La pépite lilloise dont les technologies sont utilisées par une centaine de millions de citoyens dans le monde réalise aujourd'hui 95% de son chiffre d'affaires à l'international grâce notamment à un portefeuille de brevets délivrés dans une trentaine de pays. Parmi ses objectifs, C.S.T. entend poursuivre sa stratégie de digitalisation, continuer de capitaliser sur des grandes références clients et accélérer son développement à l'international. «Nous partons à la conquête du marché américain» confie le dirigeant accompagné pour cela par Business France et CCI International. L'entreprise nordiste qui ne dévoile pas son chiffre d'affaires a réalisé plus de 50% de croissance ces deux dernières années et ne compte pas s'arrêter en si bon chemin...

----

== Consigne A ==
D'après l'extrait, quelle part de son chiffre d'affaires l'entreprise lilloise réalise-t-elle à l'international ?
== Consigne B ==
Indiquez pour chaque affirmation si elle concorde avec l'extrait, en citant à l'appui les mots exacts qui tranchent : (i) C.S.T. rend public son chiffre d'affaires ; (ii) le dirigeant bénéficie de l'accompagnement de Business France et de CCI International ; (iii) l'entreprise a connu plus de 50 % de croissance au cours des cinq dernières années.
== Consigne C ==
Reproduisez, s'il vous plaît, le passage de l'extrait qui va de « La pépite lilloise » jusqu'à « si bon chemin... ».

[Entrées de position des éléments]
----

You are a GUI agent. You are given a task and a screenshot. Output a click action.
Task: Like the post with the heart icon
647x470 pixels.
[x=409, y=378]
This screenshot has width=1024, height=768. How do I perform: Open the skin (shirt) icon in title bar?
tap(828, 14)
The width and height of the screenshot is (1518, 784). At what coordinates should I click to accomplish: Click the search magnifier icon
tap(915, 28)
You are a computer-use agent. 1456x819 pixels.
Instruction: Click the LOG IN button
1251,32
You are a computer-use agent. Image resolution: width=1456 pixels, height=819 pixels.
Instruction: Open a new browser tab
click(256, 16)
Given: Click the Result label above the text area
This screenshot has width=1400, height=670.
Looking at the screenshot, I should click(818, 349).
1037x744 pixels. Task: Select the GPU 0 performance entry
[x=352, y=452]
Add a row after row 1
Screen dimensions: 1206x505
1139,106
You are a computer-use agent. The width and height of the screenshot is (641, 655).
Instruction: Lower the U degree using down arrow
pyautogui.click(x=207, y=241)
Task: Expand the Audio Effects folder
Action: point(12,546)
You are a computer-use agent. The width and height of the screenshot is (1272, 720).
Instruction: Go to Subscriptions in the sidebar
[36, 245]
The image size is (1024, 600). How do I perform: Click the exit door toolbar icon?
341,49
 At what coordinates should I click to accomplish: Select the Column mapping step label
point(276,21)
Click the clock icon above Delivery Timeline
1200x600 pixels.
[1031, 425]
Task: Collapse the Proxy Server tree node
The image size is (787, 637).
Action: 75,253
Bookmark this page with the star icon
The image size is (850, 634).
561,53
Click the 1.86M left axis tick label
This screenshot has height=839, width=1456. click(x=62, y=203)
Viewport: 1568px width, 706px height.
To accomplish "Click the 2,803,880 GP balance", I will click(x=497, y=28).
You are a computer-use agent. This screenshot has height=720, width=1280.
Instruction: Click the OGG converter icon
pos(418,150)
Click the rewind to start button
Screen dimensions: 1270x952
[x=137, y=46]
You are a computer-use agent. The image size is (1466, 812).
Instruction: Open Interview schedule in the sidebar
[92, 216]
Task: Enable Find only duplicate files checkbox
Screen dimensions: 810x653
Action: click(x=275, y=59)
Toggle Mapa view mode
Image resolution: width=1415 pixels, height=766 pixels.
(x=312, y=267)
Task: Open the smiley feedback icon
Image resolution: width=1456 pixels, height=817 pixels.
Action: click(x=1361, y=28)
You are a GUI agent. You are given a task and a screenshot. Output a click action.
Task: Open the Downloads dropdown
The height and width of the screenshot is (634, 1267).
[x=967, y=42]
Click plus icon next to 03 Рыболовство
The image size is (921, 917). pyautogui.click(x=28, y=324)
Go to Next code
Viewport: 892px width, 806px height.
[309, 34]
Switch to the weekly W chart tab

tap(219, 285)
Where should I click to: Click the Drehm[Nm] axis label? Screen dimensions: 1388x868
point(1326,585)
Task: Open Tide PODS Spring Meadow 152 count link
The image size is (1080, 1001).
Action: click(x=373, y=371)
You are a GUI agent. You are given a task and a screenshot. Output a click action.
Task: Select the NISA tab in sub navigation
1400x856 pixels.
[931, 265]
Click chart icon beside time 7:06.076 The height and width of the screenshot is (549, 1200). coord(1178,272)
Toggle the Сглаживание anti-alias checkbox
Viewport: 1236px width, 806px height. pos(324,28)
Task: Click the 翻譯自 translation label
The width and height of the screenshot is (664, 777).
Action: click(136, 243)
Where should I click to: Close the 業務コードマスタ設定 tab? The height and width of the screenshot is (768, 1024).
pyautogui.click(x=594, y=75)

----

== Réponse attendue A ==
95% de son chiffre d'affaires.

== Réponse attendue B ==
(i) Non : « L'entreprise nordiste qui ne dévoile pas son chiffre d'affaires ».
(ii) Oui : « accompagné pour cela par Business France et CCI International ».
(iii) Non : « a réalisé plus de 50% de croissance ces deux dernières années ».

== Réponse attendue C ==
La pépite lilloise dont les technologies sont utilisées par une centaine de millions de citoyens dans le monde réalise aujourd'hui 95% de son chiffre d'affaires à l'international grâce notamment à un portefeuille de brevets délivrés dans une trentaine de pays. Parmi ses objectifs, C.S.T. entend poursuivre sa stratégie de digitalisation, continuer de capitaliser sur des grandes références clients et accélérer son développement à l'international. «Nous partons à la conquête du marché américain» confie le dirigeant accompagné pour cela par Business France et CCI International. L'entreprise nordiste qui ne dévoile pas son chiffre d'affaires a réalisé plus de 50% de croissance ces deux dernières années et ne compte pas s'arrêter en si bon chemin...